From the records below, copy out exactly the lines from the one containing "Trading & Investing (424, 231)" to the one containing "Discord (1040, 2294)", both included. Add nothing else.

Data shown:
• • • • •
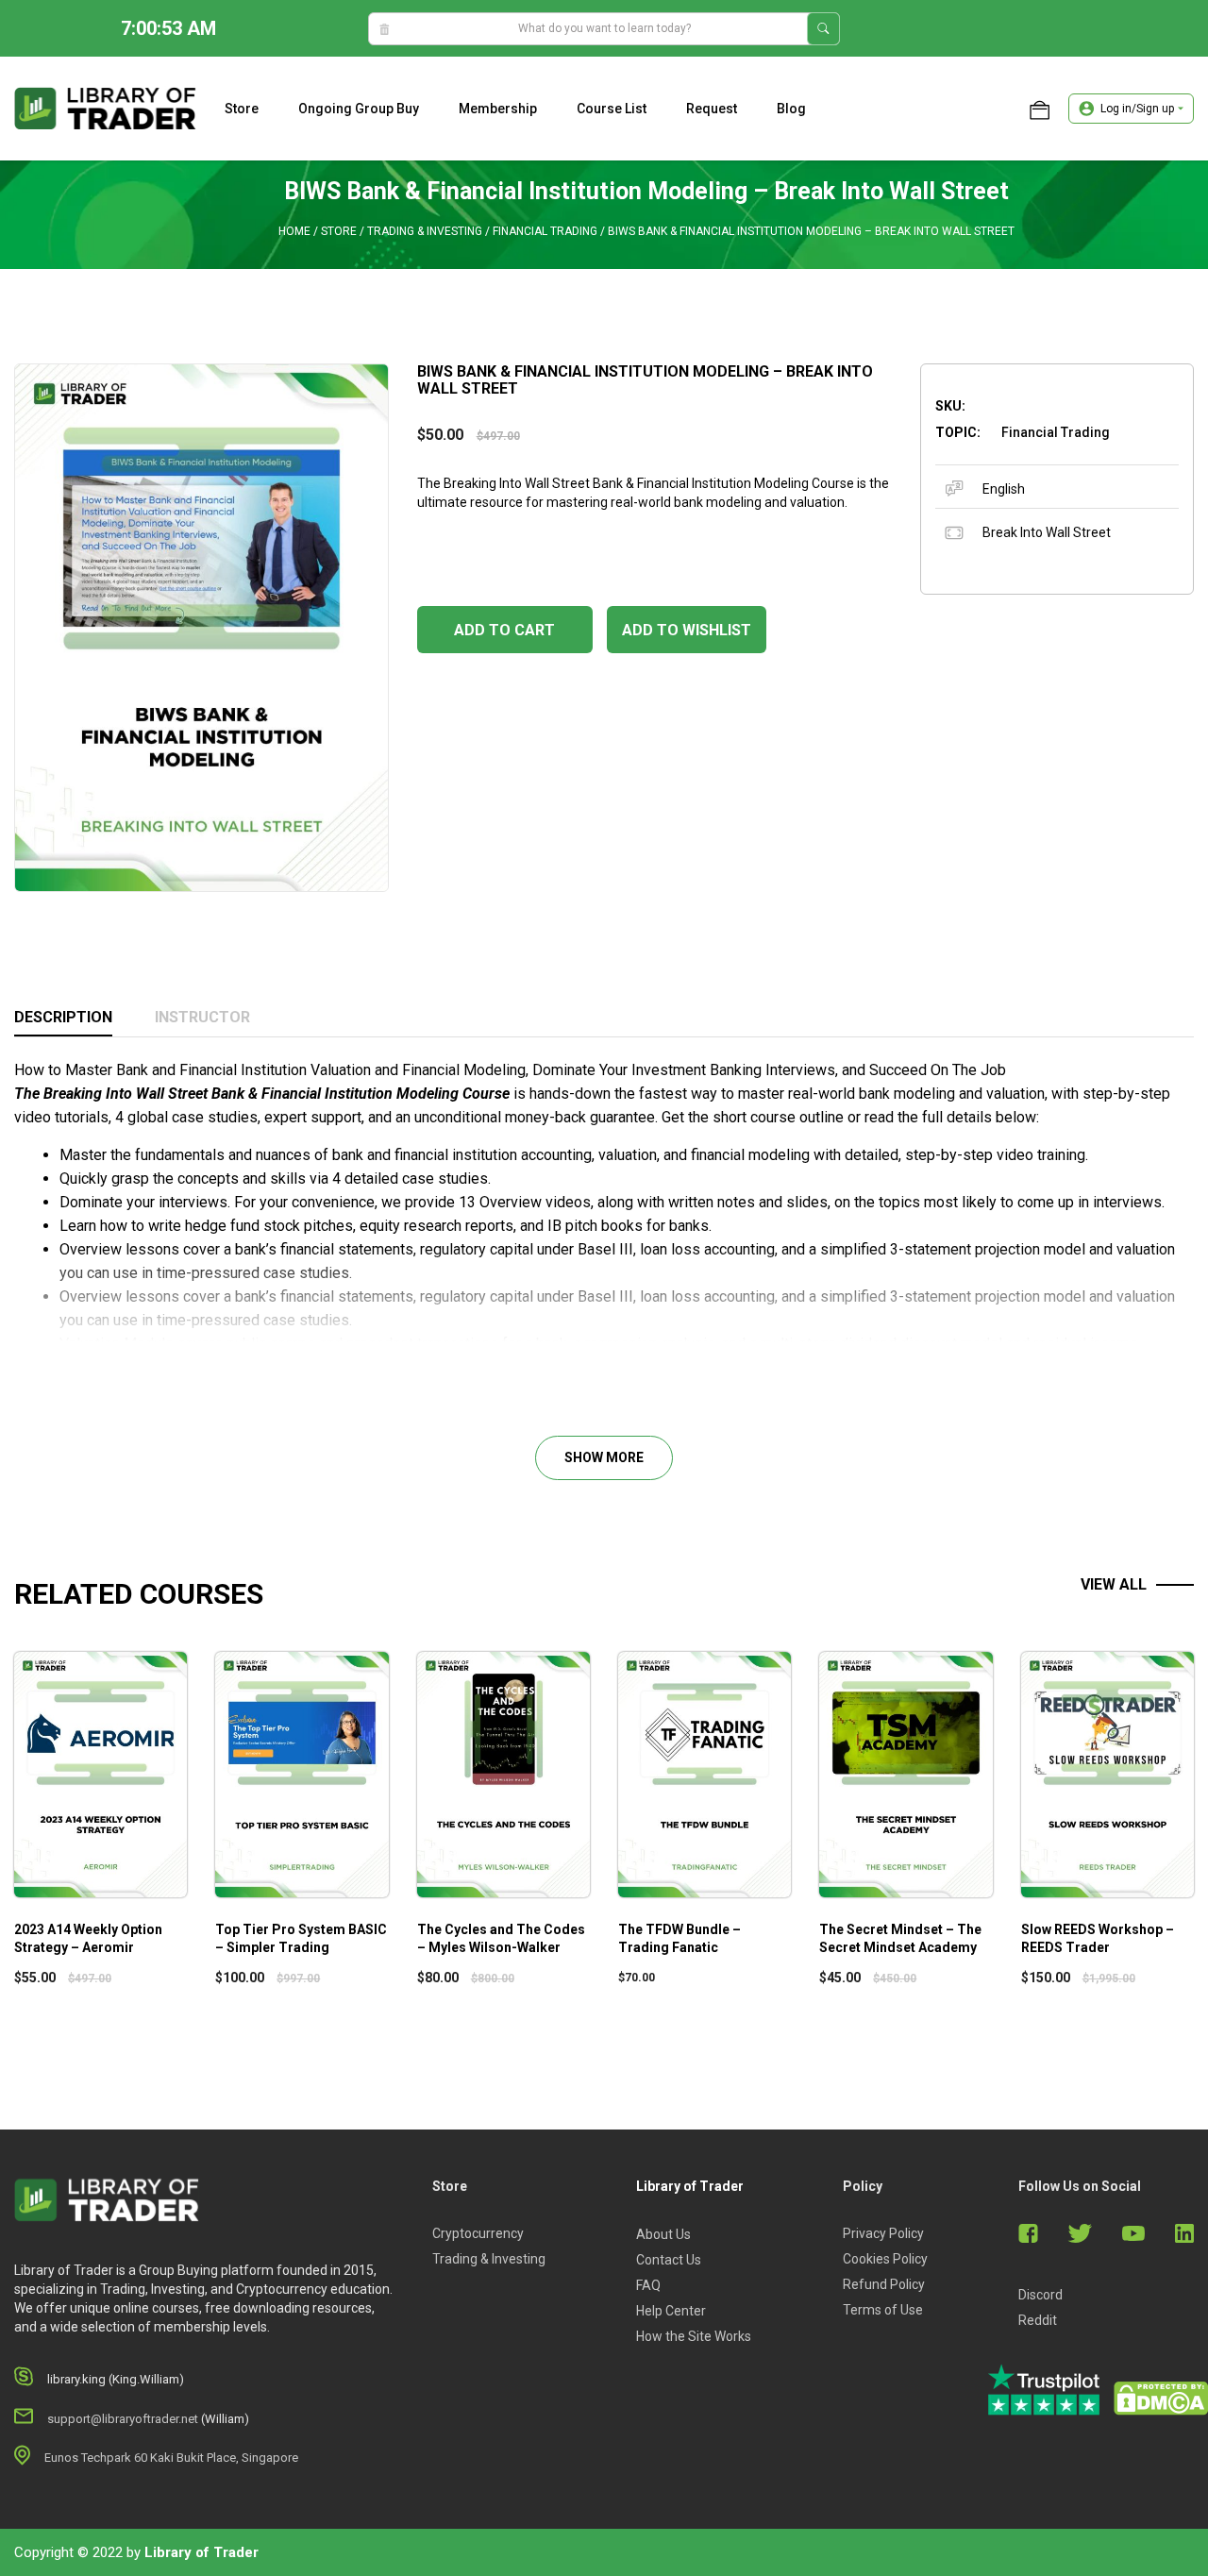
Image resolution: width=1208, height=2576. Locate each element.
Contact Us (668, 2259)
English (1003, 489)
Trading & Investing (424, 231)
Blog (791, 108)
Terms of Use (883, 2309)
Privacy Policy (883, 2233)
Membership (498, 108)
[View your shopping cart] (1039, 108)
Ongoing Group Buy (358, 108)
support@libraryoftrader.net (122, 2419)
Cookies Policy (885, 2258)
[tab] (63, 1018)
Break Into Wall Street (1046, 532)
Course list (611, 108)
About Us (663, 2234)
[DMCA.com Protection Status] (1161, 2399)
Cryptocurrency (478, 2233)
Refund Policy (884, 2284)
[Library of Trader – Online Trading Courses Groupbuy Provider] (105, 107)
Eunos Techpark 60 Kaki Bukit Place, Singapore (171, 2457)
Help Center (671, 2310)
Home (294, 231)
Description (63, 1017)
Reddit (1037, 2320)
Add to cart (504, 630)
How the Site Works (693, 2336)
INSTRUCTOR (202, 1017)
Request (711, 108)
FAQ (648, 2285)
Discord (1040, 2294)
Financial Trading (545, 231)
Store (242, 108)
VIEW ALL (1114, 1584)
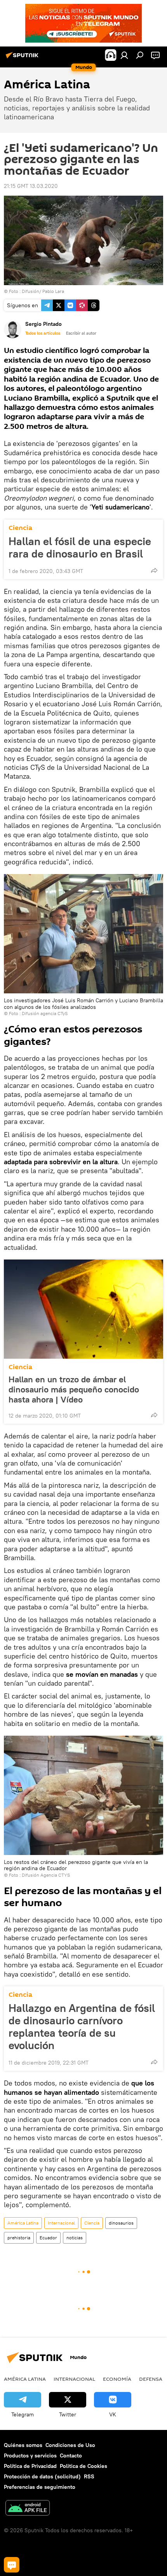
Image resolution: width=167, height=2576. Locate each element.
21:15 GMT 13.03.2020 (31, 185)
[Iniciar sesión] (124, 55)
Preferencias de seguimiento (39, 2486)
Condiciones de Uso (70, 2445)
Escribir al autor (81, 333)
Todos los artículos (42, 333)
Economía (117, 2378)
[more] (154, 570)
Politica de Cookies (83, 2465)
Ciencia (20, 528)
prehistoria (18, 2237)
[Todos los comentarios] (11, 2565)
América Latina (22, 2223)
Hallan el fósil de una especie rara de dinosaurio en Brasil (80, 547)
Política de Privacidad (30, 2465)
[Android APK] (27, 2508)
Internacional (61, 2223)
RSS (89, 2476)
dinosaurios (121, 2223)
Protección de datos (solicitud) (42, 2476)
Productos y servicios (30, 2455)
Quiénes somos (23, 2445)
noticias (74, 2237)
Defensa (150, 2378)
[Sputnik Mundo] (23, 58)
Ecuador (48, 2237)
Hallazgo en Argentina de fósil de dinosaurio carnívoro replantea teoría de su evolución (82, 2026)
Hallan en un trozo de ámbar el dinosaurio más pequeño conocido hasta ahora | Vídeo (74, 1389)
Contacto (71, 2455)
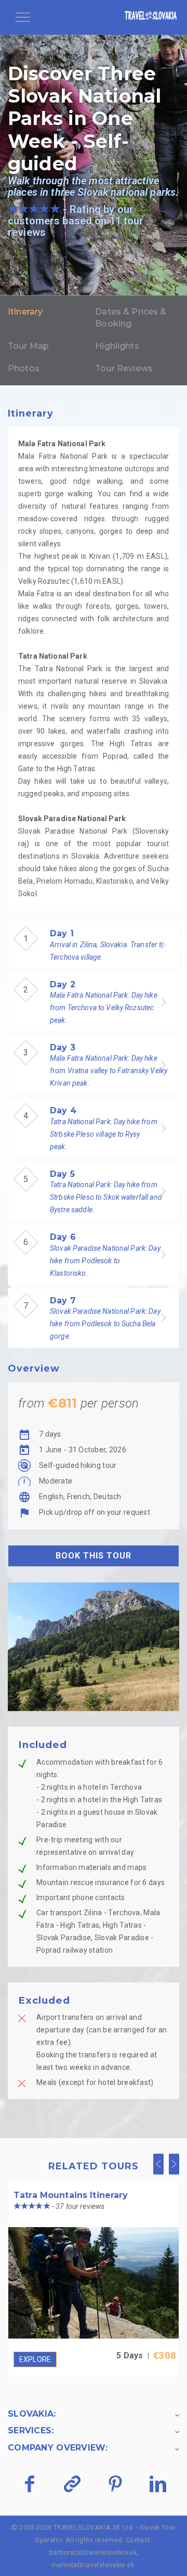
• • • • •
Solution for this exercise:
Trading & Investing (424, 231)
Blog (791, 108)
Terms of Use (883, 2309)
Privacy Policy (883, 2233)
Membership (498, 108)
[View your shopping cart] (1039, 108)
Ongoing Group Buy (358, 108)
support@libraryoftrader.net (122, 2419)
Cookies Policy (885, 2258)
[tab] (63, 1018)
Break Into Wall Street (1046, 532)
Course list (611, 108)
About Us (663, 2234)
[DMCA.com Protection Status] (1161, 2399)
Cryptocurrency (478, 2233)
Refund Policy (884, 2284)
[Library of Trader – Online Trading Courses Groupbuy Provider] (105, 107)
Eunos Techpark 60 Kaki Bukit Place, Singapore (171, 2457)
Help Center (671, 2310)
Home (294, 231)
Description (63, 1017)
Reddit (1037, 2320)
Add to cart (504, 630)
How the Site Works (693, 2336)
INSTRUCTOR (202, 1017)
Request (711, 108)
FAQ (648, 2285)
Discord (1040, 2294)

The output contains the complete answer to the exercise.